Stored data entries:
──────────────────────────────

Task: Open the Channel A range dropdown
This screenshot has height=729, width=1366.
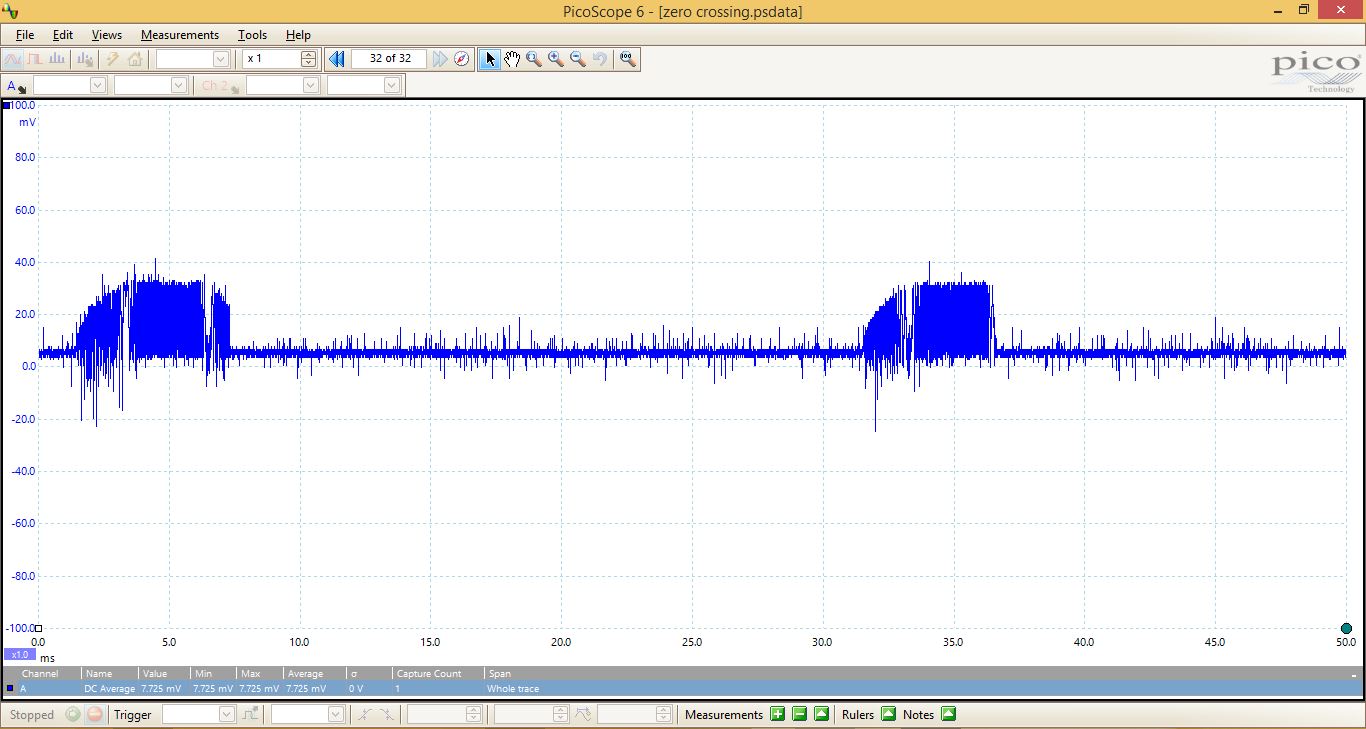Action: (x=97, y=86)
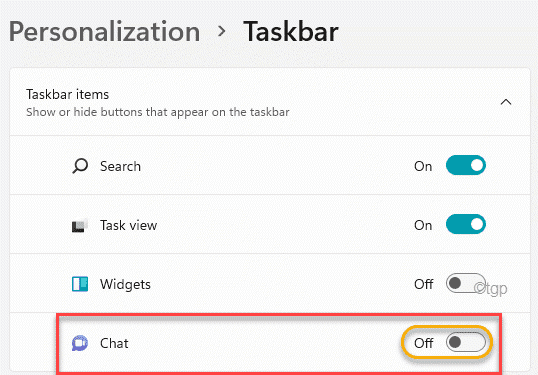Click the On status text beside Search

coord(423,166)

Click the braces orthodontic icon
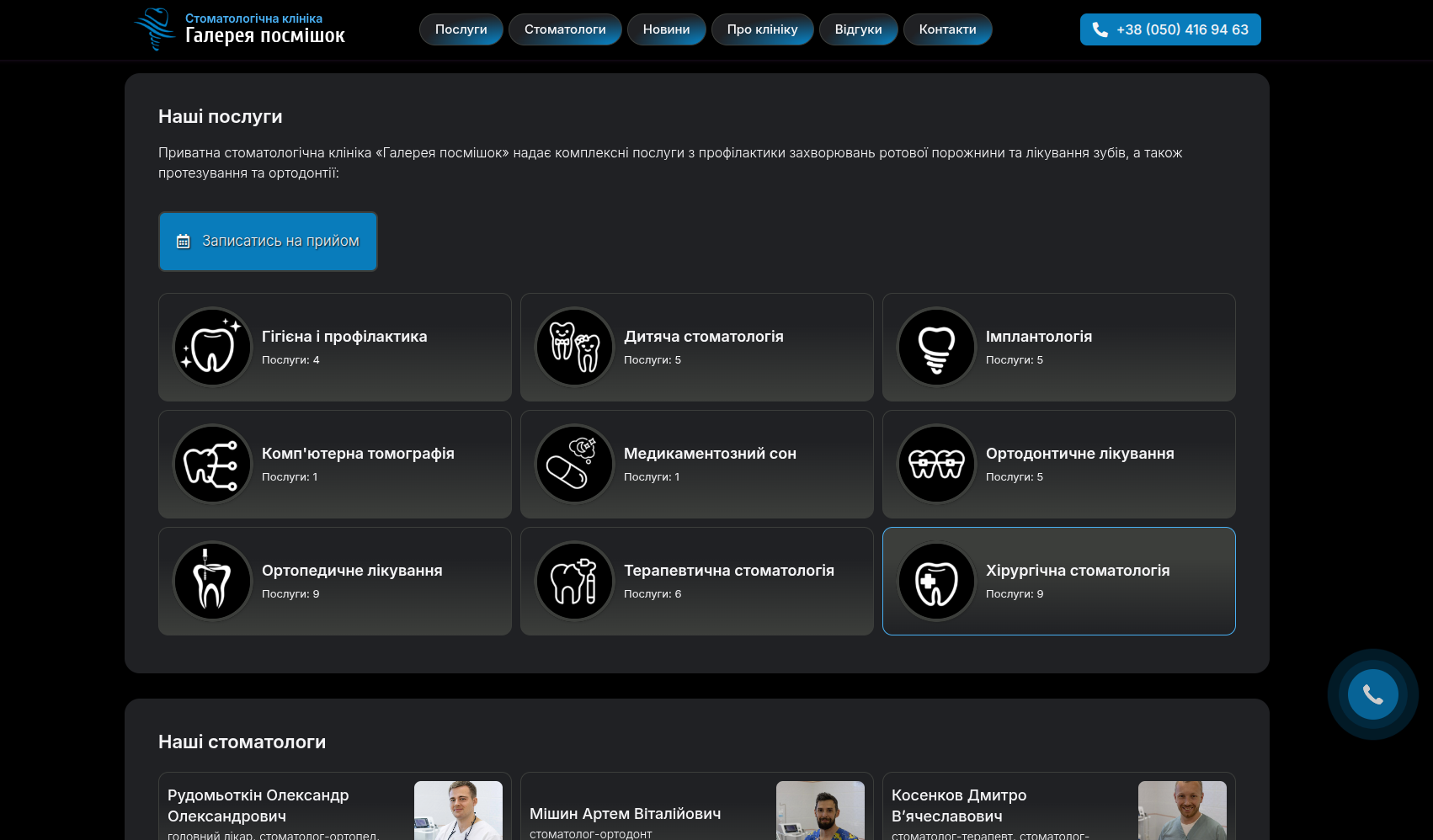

──────────────────────────────

Task details: Without the pictures, restate all of the entries word for word.

Exercise answer:
Task: Open the Channel A range dropdown
This screenshot has height=729, width=1366.
Action: (x=97, y=86)
Click the On status text beside Search

coord(423,166)

Click the braces orthodontic icon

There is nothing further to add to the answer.